The Power of Contact

May 6, 2010
By

It was made cliché in an old airline commercial, I know, but there really is something to be said for sitting amongst a group of other humans – or across the table from just one – and getting ideas out in the open, in person.

No keyboards, no webcams, no e-mail, no newsgroups, no facebook… you get the idea.

A reminder of the power of contact came when I sat down recently with about 15 other people in a real living room for actual conversation about local issues and how to attack some of the most pressing.

Though many of us had never met and affiliations were never mentioned, we were all DFHs, and (by the end of the discussion at least), we all knew it. Some of us worked within the local Democratic Party, some did not. But something else we all knew is that our city and its quality of life is being screwed by a combination of ol’ boy networking and complicity and/or cluelessness and/or non-caring of certain city staff, depending on the individuals involved.

The electricity in that room was something you just can’t get without breathing-the-same-air contact, and it generated projects – actual work to be done, with actual objectives to connote when the work had been successful. In a word: Activism.

The value of that is – well, it’s invaluable.

There are certain things I turn to again and again to keep what my spouse calls my “little activist self” charged up. One is this place, certainly, and I’m eternally grateful to Jane and everyone at FDL for all they do. Another is the first 11 minutes of the George Carlin CD, “What Am I Doing In New Jersey,” perhaps the most succinct methodical, surgical, exacting discussion of What’s Ailing America ever conceived. Yet another is pretty much any song on a collection called “Phil Ochs In Concert.”

But this thing – real contact with peers who give a shit – trumps them all.

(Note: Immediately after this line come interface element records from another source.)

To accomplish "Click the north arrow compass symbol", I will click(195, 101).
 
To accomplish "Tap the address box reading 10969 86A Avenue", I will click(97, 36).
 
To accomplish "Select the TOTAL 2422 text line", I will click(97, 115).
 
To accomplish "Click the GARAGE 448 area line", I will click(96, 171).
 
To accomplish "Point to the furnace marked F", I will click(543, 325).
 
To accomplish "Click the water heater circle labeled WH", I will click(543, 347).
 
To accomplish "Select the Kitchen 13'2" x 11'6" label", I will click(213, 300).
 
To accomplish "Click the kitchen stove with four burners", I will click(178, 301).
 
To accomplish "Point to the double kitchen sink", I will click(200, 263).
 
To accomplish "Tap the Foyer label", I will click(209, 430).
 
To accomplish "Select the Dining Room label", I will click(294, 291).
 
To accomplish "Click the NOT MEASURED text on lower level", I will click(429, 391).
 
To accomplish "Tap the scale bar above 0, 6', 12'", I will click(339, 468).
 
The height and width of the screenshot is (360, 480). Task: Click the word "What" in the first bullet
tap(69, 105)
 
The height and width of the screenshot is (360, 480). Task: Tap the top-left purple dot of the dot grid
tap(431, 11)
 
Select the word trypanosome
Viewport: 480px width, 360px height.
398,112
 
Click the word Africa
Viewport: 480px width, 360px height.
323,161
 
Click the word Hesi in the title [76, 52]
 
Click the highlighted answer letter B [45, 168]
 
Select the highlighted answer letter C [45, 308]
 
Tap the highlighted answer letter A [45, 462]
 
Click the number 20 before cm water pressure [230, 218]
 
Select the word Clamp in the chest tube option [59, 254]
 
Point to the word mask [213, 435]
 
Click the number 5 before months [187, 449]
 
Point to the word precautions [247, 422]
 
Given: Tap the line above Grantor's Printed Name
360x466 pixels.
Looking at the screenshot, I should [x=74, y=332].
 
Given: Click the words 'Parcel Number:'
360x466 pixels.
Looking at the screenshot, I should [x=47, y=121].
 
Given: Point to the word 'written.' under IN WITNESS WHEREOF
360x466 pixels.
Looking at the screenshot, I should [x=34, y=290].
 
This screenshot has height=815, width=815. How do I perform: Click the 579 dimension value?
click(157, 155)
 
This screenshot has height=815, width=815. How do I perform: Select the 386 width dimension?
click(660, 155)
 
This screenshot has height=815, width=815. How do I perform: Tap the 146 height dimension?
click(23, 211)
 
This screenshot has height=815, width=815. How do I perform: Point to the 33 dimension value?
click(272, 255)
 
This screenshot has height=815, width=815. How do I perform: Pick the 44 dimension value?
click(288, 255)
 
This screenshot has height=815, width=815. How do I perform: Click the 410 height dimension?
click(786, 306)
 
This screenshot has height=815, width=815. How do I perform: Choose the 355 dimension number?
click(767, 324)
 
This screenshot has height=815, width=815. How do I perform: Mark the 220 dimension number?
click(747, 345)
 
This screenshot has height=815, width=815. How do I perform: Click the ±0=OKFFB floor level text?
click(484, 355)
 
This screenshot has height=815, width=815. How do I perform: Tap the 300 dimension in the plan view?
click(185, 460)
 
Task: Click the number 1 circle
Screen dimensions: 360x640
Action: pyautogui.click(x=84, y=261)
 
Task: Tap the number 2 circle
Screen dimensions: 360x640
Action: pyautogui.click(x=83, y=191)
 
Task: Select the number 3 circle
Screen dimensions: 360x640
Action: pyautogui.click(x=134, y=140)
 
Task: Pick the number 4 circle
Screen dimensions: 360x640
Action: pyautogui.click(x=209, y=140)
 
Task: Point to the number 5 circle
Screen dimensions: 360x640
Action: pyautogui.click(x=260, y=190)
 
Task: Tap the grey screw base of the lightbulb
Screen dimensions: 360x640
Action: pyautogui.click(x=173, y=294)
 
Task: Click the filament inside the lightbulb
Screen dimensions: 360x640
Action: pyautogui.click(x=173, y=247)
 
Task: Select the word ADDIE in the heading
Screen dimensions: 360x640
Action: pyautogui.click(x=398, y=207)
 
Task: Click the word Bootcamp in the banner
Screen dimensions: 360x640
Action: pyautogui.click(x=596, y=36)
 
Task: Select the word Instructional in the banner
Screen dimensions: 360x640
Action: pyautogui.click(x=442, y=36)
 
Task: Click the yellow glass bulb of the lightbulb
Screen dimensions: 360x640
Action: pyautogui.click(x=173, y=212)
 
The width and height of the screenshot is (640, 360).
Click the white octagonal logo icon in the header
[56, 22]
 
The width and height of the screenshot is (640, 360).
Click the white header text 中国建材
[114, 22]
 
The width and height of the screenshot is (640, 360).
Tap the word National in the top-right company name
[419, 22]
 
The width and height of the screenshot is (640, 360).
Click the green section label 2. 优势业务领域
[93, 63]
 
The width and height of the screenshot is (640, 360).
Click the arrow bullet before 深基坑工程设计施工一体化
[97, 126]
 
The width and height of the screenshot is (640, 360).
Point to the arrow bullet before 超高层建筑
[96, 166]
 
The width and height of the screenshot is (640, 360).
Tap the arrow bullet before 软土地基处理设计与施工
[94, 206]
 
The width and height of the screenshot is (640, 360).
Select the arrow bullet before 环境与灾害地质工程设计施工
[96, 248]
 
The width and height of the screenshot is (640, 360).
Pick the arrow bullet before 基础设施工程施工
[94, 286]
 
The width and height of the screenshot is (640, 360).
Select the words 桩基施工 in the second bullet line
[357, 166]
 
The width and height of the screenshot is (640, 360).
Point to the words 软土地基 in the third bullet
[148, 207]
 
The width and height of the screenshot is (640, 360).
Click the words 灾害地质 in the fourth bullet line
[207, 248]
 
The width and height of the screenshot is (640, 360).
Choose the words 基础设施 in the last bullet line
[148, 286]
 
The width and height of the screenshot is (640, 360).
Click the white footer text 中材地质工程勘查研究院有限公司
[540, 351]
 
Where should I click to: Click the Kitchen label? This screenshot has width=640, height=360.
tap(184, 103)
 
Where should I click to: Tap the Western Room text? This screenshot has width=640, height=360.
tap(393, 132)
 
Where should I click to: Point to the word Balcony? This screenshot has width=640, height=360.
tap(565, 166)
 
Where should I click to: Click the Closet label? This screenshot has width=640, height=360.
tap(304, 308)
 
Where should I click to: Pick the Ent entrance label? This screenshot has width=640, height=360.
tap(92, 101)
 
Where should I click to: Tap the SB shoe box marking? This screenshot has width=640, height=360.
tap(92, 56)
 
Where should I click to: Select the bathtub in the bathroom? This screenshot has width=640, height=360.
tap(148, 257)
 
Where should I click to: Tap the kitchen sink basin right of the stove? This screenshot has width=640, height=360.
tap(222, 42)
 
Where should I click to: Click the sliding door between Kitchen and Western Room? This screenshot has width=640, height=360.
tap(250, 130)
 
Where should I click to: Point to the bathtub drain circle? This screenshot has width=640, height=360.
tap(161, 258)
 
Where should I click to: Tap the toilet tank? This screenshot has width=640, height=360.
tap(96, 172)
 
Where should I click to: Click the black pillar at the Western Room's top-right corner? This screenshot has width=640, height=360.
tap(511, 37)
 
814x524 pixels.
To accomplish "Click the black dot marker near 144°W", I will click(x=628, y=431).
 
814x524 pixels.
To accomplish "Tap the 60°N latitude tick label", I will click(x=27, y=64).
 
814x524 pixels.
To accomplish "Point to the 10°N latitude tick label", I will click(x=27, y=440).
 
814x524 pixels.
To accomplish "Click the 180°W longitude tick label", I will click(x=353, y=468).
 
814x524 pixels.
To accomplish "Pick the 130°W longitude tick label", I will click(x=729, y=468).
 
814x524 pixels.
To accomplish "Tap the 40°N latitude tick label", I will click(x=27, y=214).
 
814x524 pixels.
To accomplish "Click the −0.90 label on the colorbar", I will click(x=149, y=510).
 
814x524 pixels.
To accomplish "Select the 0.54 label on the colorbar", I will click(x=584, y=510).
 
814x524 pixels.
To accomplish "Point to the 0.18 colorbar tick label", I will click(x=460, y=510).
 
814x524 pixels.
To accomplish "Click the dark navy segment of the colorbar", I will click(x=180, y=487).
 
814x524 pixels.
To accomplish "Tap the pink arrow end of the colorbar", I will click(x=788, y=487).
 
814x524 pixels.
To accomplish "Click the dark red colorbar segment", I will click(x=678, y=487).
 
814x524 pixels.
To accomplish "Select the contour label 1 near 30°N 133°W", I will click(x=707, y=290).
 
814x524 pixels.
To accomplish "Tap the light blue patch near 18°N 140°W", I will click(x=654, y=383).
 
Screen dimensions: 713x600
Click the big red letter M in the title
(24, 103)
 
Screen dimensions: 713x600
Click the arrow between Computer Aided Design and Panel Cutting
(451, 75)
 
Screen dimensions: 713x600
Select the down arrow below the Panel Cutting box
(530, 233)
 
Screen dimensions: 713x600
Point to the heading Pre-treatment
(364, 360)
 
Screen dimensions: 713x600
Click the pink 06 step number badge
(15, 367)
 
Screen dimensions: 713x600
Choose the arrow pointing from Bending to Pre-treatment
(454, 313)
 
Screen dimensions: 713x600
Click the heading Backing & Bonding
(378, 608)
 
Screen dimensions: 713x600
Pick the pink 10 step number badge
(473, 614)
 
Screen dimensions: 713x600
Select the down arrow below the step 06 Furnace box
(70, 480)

Hang out on the Internet (or the lunchroom at work, or in front of the TV, or listening to the radio) long enough, and it’s easy to get the notion that because our national political process is as useless as a turd in a swimming pool, so are the efforts we might make to change it. Or that those people who once identified with the Democratic Party because of the stands it once took and have continued to stand by it despite the national organization’s cluelessness are themselves clueless. Neither is the case, and Jane has done a great job of keeping that perspective at times when it has been elusive to me.

We all want the national leadership to get a fucking clue, even as they prove day by day that they are disinclined to do so. But we do a great disservice to our own efforts in building whatever will eventually usurp this useless apparatus if, rather than simply cutting the grass, we burn the grassroots.

Yeah, I’m a malcontent, but I’m not a pessimist; my natural skepticism doesn’t mean I lack faith that things can get better. If you can understand that, consider taking one day each week to get out from behind (or maybe from under!) your keyboard and visit the outside. Figure out what’s making your world – not The World, just yours – tick. Pull it apart and put it back together. Look for people in your neighborhood or city or town or township or county who are doing the same thing. You’ll find them in service organizations, neighborhood associations, on college campuses and countless other places, like – believe it or not – your local Democratic party committee, or down at the municipal building, in one capacity or another.

But know this: There are a bunch of them, many more than you think, and they are just as frustrated as you are.

Making contact with them can change your world.

And that, over time, is how we’ll change The World.